Patient approach is working for Cambridge DeepTech plays
Deep technology companies in the Cambridge cluster have benefited from over £32 million of investment from Cambridge Innovation Capital plc (CIC) over the last 12 months. The funding is building ambition in the cluster.
CIC provides both patient capital and related support from seasoned tech and healthcare entrepreneurs, allowing companies with disruptive technologies the time to develop their businesses in a way that can optimise their long-term value.
This strategy is helping the region to retain its innovative companies, allowing them to scale rapidly to meet the needs of international markets.
Victor Christou (pictured), the chief executive officer of CIC, comments: “The companies in our portfolio are pioneering new technologies that may ultimately result in new industry sectors. They need space and time to experiment with different approaches and to refine their offerings with customers and partners.
“We are beginning to see the fruits of our approach, with many companies in the portfolio starting to commercialise their offerings from a UK base.”
Companies in CIC’s portfolio include: PROWLER.io, which was only established in 2017 and recently brought to market its VUKU artificial intelligence platform; medical robotics company CMR Surgical, which over three years has raised nearly £150 million to develop its Versius® system for planned commercialisation; Cytora, which uses AI to improve risk assessment in the commercial insurance market and has gained support from leading insurance companies for its disruptive approach; Microbiotica, which is understanding microbiome biology and its use in medicine, and Origami Energy, which is facilitating the growth of a smart grid and has signed agreements with several leading energy suppliers.
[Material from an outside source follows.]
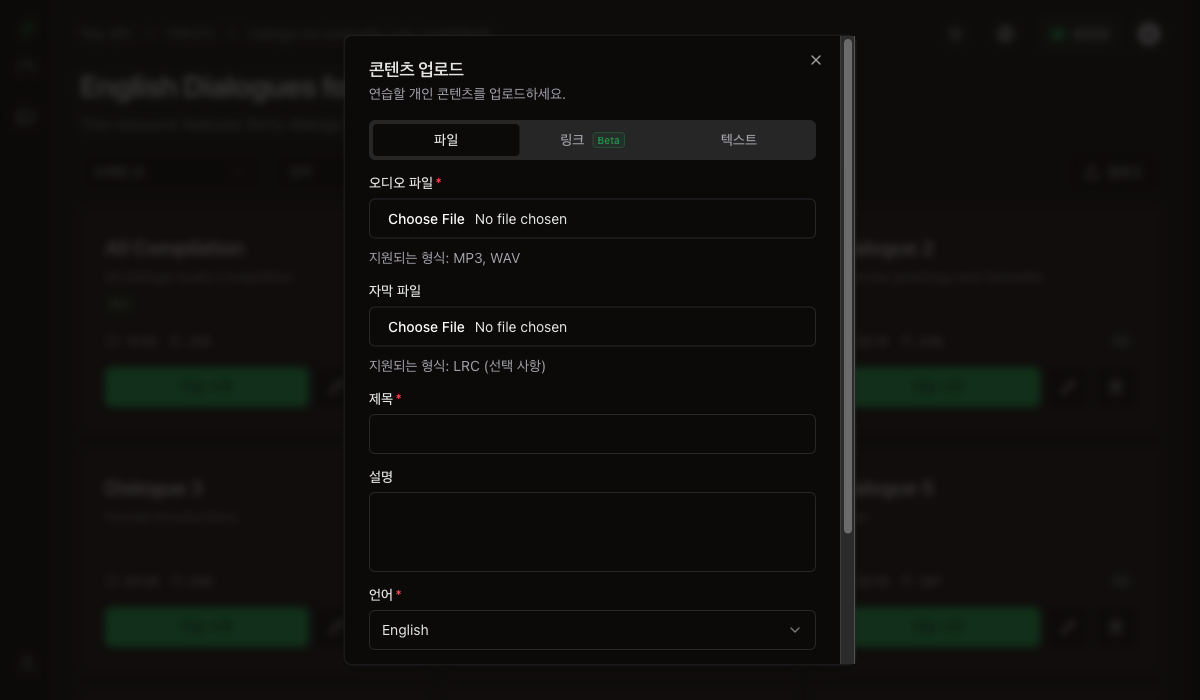
Task: Focus the 제목 title input field
Action: point(592,434)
Avoiding ‘valley of death’
Long term support provided by CIC allows companies to scale. CIC typically supports its portfolio companies through several rounds of funding, helping them as they grow to avoid the ‘valley of death’ – the point of no return from which many new ideas going through the innovation process fail to progress. A lack of follow-on funding can lead to the premature sale of companies with promising technologies.
CIC’s team includes many seasoned entrepreneurs and academics that understand the challenges facing knowledge-rich companies. CIC and its network provide not just funding but also a source of contacts and expertise to support rapid growth.
Greg Winter’s Bicycle Therapeutics going for gold
Christou says this strategy is working and gives the example of Bicycle Therapeutics, which is offering a radically new type of therapeutic (named Bicycles®) that combines the specificity of an antibody with the nimbleness of a small molecule.
He says: “Bicycle Therapeutics’ unique intellectual property is based on the work initiated at the MRC Laboratory of Molecular Biology by the scientific founders of the company, Sir Gregory Winter and Professor Christian Heinis. Previous work by Greg led to the development of Humira, the world-leading anti-arthritis drug, and he now sits on the advisory board of CIC.
“Bicycles® offer another step change in drug development. Unlike an antibody they are small enough to reach within solid tumours, but they also have the benefit of selectively delivering toxin only to the diseased tissue. In addition, Bicycles® are efficiently cleared from the body by the kidneys akin to a small molecule drug.
“This is a major breakthrough and we are keen to ensure the company has time to develop its potential in the Cambridge cluster.”
With the support of CIC, Bicycle Therapeutics raised £40 million in a Series B round and the company is making rapid progress with its lead programme, BT1718, which is now in clinical trials and partnerships have been signed with AstraZeneca, Bioverativ and Thrombogenics.
Christou says: “We are seeing deep tech entrepreneurs with bigger ambitions attracting global interest. This is creating inward investment into the region, showing how innovation contributes to the economy.”